[Opening TASK INPUT section]
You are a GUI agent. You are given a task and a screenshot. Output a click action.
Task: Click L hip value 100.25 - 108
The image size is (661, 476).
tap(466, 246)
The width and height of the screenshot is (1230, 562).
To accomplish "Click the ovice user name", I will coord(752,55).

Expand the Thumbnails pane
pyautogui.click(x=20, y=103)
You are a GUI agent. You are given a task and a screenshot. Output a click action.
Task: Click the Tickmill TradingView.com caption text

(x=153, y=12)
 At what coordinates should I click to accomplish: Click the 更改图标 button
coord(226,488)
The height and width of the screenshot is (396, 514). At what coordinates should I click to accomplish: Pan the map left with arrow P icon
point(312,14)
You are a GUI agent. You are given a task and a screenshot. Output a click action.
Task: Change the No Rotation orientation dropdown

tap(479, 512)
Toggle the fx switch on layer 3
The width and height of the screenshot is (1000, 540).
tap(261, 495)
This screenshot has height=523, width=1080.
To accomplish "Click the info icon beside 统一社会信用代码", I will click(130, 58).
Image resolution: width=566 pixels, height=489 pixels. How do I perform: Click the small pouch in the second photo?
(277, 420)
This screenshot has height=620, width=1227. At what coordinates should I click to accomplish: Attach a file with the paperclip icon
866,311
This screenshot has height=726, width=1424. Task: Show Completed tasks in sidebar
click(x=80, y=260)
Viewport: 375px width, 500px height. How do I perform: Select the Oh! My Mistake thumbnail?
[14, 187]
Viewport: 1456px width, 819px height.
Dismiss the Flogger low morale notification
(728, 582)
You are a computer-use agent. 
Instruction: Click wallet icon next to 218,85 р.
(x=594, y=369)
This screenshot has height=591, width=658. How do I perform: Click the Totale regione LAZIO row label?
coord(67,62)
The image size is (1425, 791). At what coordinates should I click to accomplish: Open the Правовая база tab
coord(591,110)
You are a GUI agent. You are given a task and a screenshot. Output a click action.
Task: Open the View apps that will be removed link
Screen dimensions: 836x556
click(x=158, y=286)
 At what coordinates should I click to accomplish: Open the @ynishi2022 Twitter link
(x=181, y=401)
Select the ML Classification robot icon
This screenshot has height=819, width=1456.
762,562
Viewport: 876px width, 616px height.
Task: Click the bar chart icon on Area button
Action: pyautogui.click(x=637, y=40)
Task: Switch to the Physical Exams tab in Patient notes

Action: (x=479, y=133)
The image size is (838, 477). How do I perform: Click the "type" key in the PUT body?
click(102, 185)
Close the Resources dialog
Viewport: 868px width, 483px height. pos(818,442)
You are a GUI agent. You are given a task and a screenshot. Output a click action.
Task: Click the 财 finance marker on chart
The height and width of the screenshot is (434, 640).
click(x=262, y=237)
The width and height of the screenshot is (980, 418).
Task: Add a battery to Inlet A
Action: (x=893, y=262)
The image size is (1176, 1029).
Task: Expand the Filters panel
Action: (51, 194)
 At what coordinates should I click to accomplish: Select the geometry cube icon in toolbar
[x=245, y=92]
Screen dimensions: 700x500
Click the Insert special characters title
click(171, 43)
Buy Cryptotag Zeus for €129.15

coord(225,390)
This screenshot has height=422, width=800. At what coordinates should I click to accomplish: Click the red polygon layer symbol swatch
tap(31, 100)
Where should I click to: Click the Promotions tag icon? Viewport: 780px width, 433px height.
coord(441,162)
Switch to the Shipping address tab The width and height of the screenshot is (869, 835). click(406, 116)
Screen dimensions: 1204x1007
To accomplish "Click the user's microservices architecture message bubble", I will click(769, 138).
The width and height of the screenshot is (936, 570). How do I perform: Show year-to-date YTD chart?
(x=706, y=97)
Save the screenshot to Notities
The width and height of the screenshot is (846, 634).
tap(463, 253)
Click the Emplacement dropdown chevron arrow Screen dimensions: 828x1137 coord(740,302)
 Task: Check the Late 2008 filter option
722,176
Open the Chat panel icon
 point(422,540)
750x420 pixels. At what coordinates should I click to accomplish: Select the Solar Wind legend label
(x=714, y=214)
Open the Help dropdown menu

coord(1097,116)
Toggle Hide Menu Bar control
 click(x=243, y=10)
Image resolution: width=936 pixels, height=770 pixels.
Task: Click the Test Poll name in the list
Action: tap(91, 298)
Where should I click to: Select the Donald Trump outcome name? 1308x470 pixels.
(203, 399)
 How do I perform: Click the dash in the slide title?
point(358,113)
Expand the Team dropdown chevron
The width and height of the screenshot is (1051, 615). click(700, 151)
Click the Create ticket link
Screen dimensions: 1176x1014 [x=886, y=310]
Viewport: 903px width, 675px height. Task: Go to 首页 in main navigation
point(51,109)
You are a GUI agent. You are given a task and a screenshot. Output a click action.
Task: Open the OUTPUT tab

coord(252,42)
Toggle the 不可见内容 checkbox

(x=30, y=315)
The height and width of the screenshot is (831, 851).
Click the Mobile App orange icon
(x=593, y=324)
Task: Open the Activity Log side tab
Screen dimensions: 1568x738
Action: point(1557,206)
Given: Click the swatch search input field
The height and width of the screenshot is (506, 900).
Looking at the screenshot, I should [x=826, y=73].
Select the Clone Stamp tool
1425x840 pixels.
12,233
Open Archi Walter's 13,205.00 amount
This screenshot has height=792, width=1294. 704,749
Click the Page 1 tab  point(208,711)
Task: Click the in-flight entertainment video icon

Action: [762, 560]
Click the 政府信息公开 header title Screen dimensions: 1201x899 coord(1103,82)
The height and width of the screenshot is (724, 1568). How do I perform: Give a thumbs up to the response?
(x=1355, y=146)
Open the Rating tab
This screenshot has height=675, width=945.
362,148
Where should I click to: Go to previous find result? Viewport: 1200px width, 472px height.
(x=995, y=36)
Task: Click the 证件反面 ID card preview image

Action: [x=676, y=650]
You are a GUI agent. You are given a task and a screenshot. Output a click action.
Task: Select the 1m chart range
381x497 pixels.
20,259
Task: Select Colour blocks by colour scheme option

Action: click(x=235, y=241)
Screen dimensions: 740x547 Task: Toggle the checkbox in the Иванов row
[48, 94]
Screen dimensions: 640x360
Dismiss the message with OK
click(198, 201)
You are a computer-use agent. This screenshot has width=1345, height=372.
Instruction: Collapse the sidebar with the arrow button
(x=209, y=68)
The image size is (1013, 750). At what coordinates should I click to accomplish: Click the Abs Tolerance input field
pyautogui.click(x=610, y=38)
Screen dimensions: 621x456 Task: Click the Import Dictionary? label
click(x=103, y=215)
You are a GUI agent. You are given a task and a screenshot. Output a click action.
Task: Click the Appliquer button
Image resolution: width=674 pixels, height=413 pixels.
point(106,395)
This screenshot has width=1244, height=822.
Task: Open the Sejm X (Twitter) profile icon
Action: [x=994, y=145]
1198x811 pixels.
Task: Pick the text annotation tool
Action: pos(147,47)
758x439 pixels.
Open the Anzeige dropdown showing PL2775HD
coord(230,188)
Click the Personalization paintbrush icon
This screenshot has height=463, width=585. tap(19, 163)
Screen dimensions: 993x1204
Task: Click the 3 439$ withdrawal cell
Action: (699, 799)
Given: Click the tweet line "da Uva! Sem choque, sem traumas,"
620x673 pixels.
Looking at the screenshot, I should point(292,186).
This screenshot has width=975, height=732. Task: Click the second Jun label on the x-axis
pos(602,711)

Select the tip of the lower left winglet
[Closing TASK INPUT section]
Transcribe the records in full, keeping every character as it is.

▸ TASK SOLUTION:
You are a GUI agent. You are given a task and a screenshot. Output a click action.
Task: Click L hip value 100.25 - 108
The image size is (661, 476).
tap(466, 246)
The width and height of the screenshot is (1230, 562).
To accomplish "Click the ovice user name", I will coord(752,55).

Expand the Thumbnails pane
pyautogui.click(x=20, y=103)
You are a GUI agent. You are given a task and a screenshot. Output a click action.
Task: Click the Tickmill TradingView.com caption text

(x=153, y=12)
 At what coordinates should I click to accomplish: Click the 更改图标 button
coord(226,488)
The height and width of the screenshot is (396, 514). At what coordinates should I click to accomplish: Pan the map left with arrow P icon
point(312,14)
You are a GUI agent. You are given a task and a screenshot. Output a click action.
Task: Change the No Rotation orientation dropdown

tap(479, 512)
Toggle the fx switch on layer 3
The width and height of the screenshot is (1000, 540).
tap(261, 495)
This screenshot has height=523, width=1080.
To accomplish "Click the info icon beside 统一社会信用代码", I will click(130, 58).
Image resolution: width=566 pixels, height=489 pixels. How do I perform: Click the small pouch in the second photo?
(277, 420)
This screenshot has height=620, width=1227. At what coordinates should I click to accomplish: Attach a file with the paperclip icon
866,311
This screenshot has height=726, width=1424. Task: Show Completed tasks in sidebar
click(x=80, y=260)
Viewport: 375px width, 500px height. How do I perform: Select the Oh! My Mistake thumbnail?
[14, 187]
Viewport: 1456px width, 819px height.
Dismiss the Flogger low morale notification
(728, 582)
You are a computer-use agent. 
Instruction: Click wallet icon next to 218,85 р.
(x=594, y=369)
This screenshot has height=591, width=658. How do I perform: Click the Totale regione LAZIO row label?
coord(67,62)
The image size is (1425, 791). At what coordinates should I click to accomplish: Open the Правовая база tab
coord(591,110)
You are a GUI agent. You are given a task and a screenshot. Output a click action.
Task: Open the View apps that will be removed link
Screen dimensions: 836x556
click(x=158, y=286)
 At what coordinates should I click to accomplish: Open the @ynishi2022 Twitter link
(x=181, y=401)
Select the ML Classification robot icon
This screenshot has height=819, width=1456.
762,562
Viewport: 876px width, 616px height.
Task: Click the bar chart icon on Area button
Action: pyautogui.click(x=637, y=40)
Task: Switch to the Physical Exams tab in Patient notes

Action: (x=479, y=133)
The image size is (838, 477). How do I perform: Click the "type" key in the PUT body?
click(102, 185)
Close the Resources dialog
Viewport: 868px width, 483px height. pos(818,442)
You are a GUI agent. You are given a task and a screenshot. Output a click action.
Task: Click the 财 finance marker on chart
The height and width of the screenshot is (434, 640).
click(x=262, y=237)
The width and height of the screenshot is (980, 418).
Task: Add a battery to Inlet A
Action: (x=893, y=262)
The image size is (1176, 1029).
Task: Expand the Filters panel
Action: (51, 194)
 At what coordinates should I click to accomplish: Select the geometry cube icon in toolbar
[x=245, y=92]
Screen dimensions: 700x500
Click the Insert special characters title
click(171, 43)
Buy Cryptotag Zeus for €129.15

coord(225,390)
This screenshot has height=422, width=800. At what coordinates should I click to accomplish: Click the red polygon layer symbol swatch
tap(31, 100)
Where should I click to: Click the Promotions tag icon? Viewport: 780px width, 433px height.
coord(441,162)
Switch to the Shipping address tab The width and height of the screenshot is (869, 835). click(406, 116)
Screen dimensions: 1204x1007
To accomplish "Click the user's microservices architecture message bubble", I will click(769, 138).
The width and height of the screenshot is (936, 570). How do I perform: Show year-to-date YTD chart?
(x=706, y=97)
Save the screenshot to Notities
The width and height of the screenshot is (846, 634).
tap(463, 253)
Click the Emplacement dropdown chevron arrow Screen dimensions: 828x1137 coord(740,302)
 Task: Check the Late 2008 filter option
722,176
Open the Chat panel icon
 point(422,540)
750x420 pixels. At what coordinates should I click to accomplish: Select the Solar Wind legend label
(x=714, y=214)
Open the Help dropdown menu

coord(1097,116)
Toggle Hide Menu Bar control
 click(x=243, y=10)
Image resolution: width=936 pixels, height=770 pixels.
Task: Click the Test Poll name in the list
Action: tap(91, 298)
Where should I click to: Select the Donald Trump outcome name? 1308x470 pixels.
(203, 399)
 How do I perform: Click the dash in the slide title?
point(358,113)
Expand the Team dropdown chevron
The width and height of the screenshot is (1051, 615). click(700, 151)
Click the Create ticket link
Screen dimensions: 1176x1014 [x=886, y=310]
Viewport: 903px width, 675px height. Task: Go to 首页 in main navigation
point(51,109)
You are a GUI agent. You are given a task and a screenshot. Output a click action.
Task: Open the OUTPUT tab

coord(252,42)
Toggle the 不可见内容 checkbox

(x=30, y=315)
The height and width of the screenshot is (831, 851).
Click the Mobile App orange icon
(x=593, y=324)
Task: Open the Activity Log side tab
Screen dimensions: 1568x738
Action: point(1557,206)
Given: Click the swatch search input field
The height and width of the screenshot is (506, 900).
Looking at the screenshot, I should [x=826, y=73].
Select the Clone Stamp tool
1425x840 pixels.
12,233
Open Archi Walter's 13,205.00 amount
This screenshot has height=792, width=1294. 704,749
Click the Page 1 tab  point(208,711)
Task: Click the in-flight entertainment video icon

Action: [762, 560]
Click the 政府信息公开 header title Screen dimensions: 1201x899 coord(1103,82)
The height and width of the screenshot is (724, 1568). How do I perform: Give a thumbs up to the response?
(x=1355, y=146)
Open the Rating tab
This screenshot has height=675, width=945.
362,148
Where should I click to: Go to previous find result? Viewport: 1200px width, 472px height.
(x=995, y=36)
Task: Click the 证件反面 ID card preview image

Action: [x=676, y=650]
You are a GUI agent. You are given a task and a screenshot. Output a click action.
Task: Select the 1m chart range
381x497 pixels.
20,259
Task: Select Colour blocks by colour scheme option

Action: click(x=235, y=241)
Screen dimensions: 740x547 Task: Toggle the checkbox in the Иванов row
[48, 94]
Screen dimensions: 640x360
Dismiss the message with OK
click(198, 201)
You are a computer-use agent. This screenshot has width=1345, height=372.
Instruction: Collapse the sidebar with the arrow button
(x=209, y=68)
The image size is (1013, 750). At what coordinates should I click to accomplish: Click the Abs Tolerance input field
pyautogui.click(x=610, y=38)
Screen dimensions: 621x456 Task: Click the Import Dictionary? label
click(x=103, y=215)
You are a GUI agent. You are given a task and a screenshot. Output a click action.
Task: Click the Appliquer button
Image resolution: width=674 pixels, height=413 pixels.
point(106,395)
This screenshot has width=1244, height=822.
Task: Open the Sejm X (Twitter) profile icon
Action: [x=994, y=145]
1198x811 pixels.
Task: Pick the text annotation tool
Action: pos(147,47)
758x439 pixels.
Open the Anzeige dropdown showing PL2775HD
coord(230,188)
Click the Personalization paintbrush icon
This screenshot has height=463, width=585. tap(19, 163)
Screen dimensions: 993x1204
Task: Click the 3 439$ withdrawal cell
Action: (699, 799)
Given: Click the tweet line "da Uva! Sem choque, sem traumas,"
620x673 pixels.
Looking at the screenshot, I should point(292,186).
This screenshot has width=975, height=732. Task: Click the second Jun label on the x-axis
pos(602,711)

Select the tip of the lower left winglet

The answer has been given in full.